[BEGIN DOCUMENT EXCERPT]
The data models used across, and even within the reporting systems are substantially different for a number of reasons. At the highest level, the research councils often have their own business objectives for the information fields collected and the way it should be prioritised. There are substantial differences related to the specific disciplines such as the relevance of commercial exploitation of the outputs and differing terminology. Even where there is close alignment of the reporting fields, there are detailed semantic differences that make it difficult to combine and reuse information gathered. Another significant difference between the ROS and Research Fish approaches is that Research Fish relies primarily on direct entry by project PIs, whereas ROS has increasingly moved to harvest information from institutional systems. The data quality of the research information is in some areas a major concern, particularly with the heavy reliance on manual data entry.

As well as the seven government-funded Research Councils (RCUK), a large amount of public research in the UK is funded by charities as well as private organisations. The fields collected relating to research outputs tend to overlap with the information collected by research councils. However, there are also differences. For example, charities tend to place a greater focus on impact narratives that can be used to support future fund-raising.

Research information is also collected approximately every six years in the UK by HEFCE for the large scale national research assessments known as the Research Excellence Framework (REF). HESA also collect for the annual HE-BCI knowledge transfer survey. Both of these were referenced in the harmonisation analysis.

The European Commission is a major funder of research in the UK, but was not in the scope of the current study.

Although UKRISS was focused on research information reporting within the UK, the lack of harmonisation between reporting requirements is also an issue in other countries with multiple funding agencies. For example, Germany has recently launched a project3 that aims to investigate harmonisation of national reporting. Smaller countries such as Norway4 and the Czech Republic5 have less complex funding models and have demonstrated the value and efficiency savings of being able to report and analyse research information at a national level.

The initial remit of the UKRISS project was to assess the feasibility of a national reporting infrastructure. A wide-ranging feasibility study was conducted involving interviews with a representative sample of over forty stakeholders from across the sector including funders, institutions, government bodies, umbrella bodies, CRIS vendors and charity funders. A detailed summary of the finding of the study is described in1. The study explored the drivers for harmonisation and requirements for a national reporting infrastructure. The study made three main recommendations:

1. Specification, standardisation and adoption of a core CERIF profile for reporting of research information in UK HEIs.
[END DOCUMENT EXCERPT]
[BEGIN DATASET EXCERPTS]
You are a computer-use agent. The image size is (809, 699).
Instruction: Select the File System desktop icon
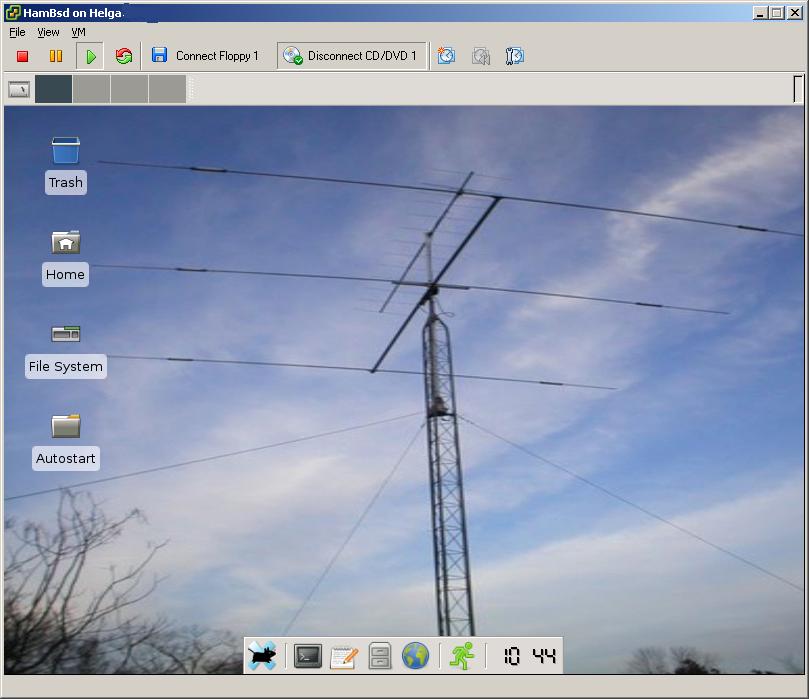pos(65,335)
[END DATASET EXCERPTS]
[BEGIN DATASET EXCERPTS]
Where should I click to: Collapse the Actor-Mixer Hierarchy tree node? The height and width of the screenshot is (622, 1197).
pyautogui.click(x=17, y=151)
[END DATASET EXCERPTS]
## WHAT YOU WILL DO
Write the next part of the excerpt on UK research information reporting, beginning after its final line. The items bear no relation to the excerpt on UK research information reporting.

## THE ANSWER
2. Implementation of a national reporting infrastructure and associated shared services to facilitate the exchange of research information between IT systems within institutions, funders and statutory bodies.

3. Provision of benchmarking tools that enable comparison and analysis of research information generated by multiple organisations for management information purposes.

It is important to make the distinction between reporting services and a reporting system. Stakeholders were not in favour of a national reporting system for a number of reasons. In particular, substantial investments in infrastructure by funders, institutions and government have already been made and there was a wish that any solution should interoperate with these existing systems rather than replacing them.

Recommendation 1 was considered to be a fundamental prerequisite for implementing recommendations 2 and 3. At the same time, there was a need both to demonstrate the feasibility of a national infrastructure as well as some of the potential benefits such as demonstration of enhanced benchmarking and business intelligence functionalities.

With respect to recommendation 1, UKRISS defined the full profile as an aggregation of all reporting fields collected by an agreed set of sector bodies such as the research councils. The core profile is defined as a set of fields that are common or sufficiently similar in order to be mapped to a single reporting field. The main aim of the

modelling work was to investigate the degree to which harmonisation between initially the RCUK reporting fields could be achieved, to highlight areas where there were significant discrepancies and the reasons for those differences, and where possible to make suitable harmonised definitions.

The Common European Research Information Format (CERIF) was used as the basis for the harmonisation work6,7. CERIF has emerged as the preferred format for expressing research information across Europe8,9,10, and was recommended for adoption by the UK HE sector by the Jisc-funded EXRI-UK report of 200911. Since then CERIF has been piloted for specific applications, but not as a format for reporting requirements across all UK research organisations. Although CERIF allows for a formal description of the UKRISS reporting model, it does not initially provide all the semantics; i.e. object boundary specifications and applicable vocabularies. The UKRISS project has been working closely with the UK chapter of CASRAI, to move towards a standardised set of vocabularies, which are also aligned as far as possible with international conventions12.

The remainder of the paper is organised as follows. Section 2 contains an analysis of the approach to harmonisation of the RCUK reporting fields and the UKRISS core profile. Section 3 describes validation tools that were developed to demonstrate the value of the core profile for improving data quality. In section 4, we describe the UKRISS Crosswalk connector that provides a lightweight tool for extracting information from multiple institutional IT systems, packaging the information in CERIF format and mapping to a reporting template, which can then be transferred to a funder reporting system. Section 5 presents the lessons learned and section 6 the summary and conclusions.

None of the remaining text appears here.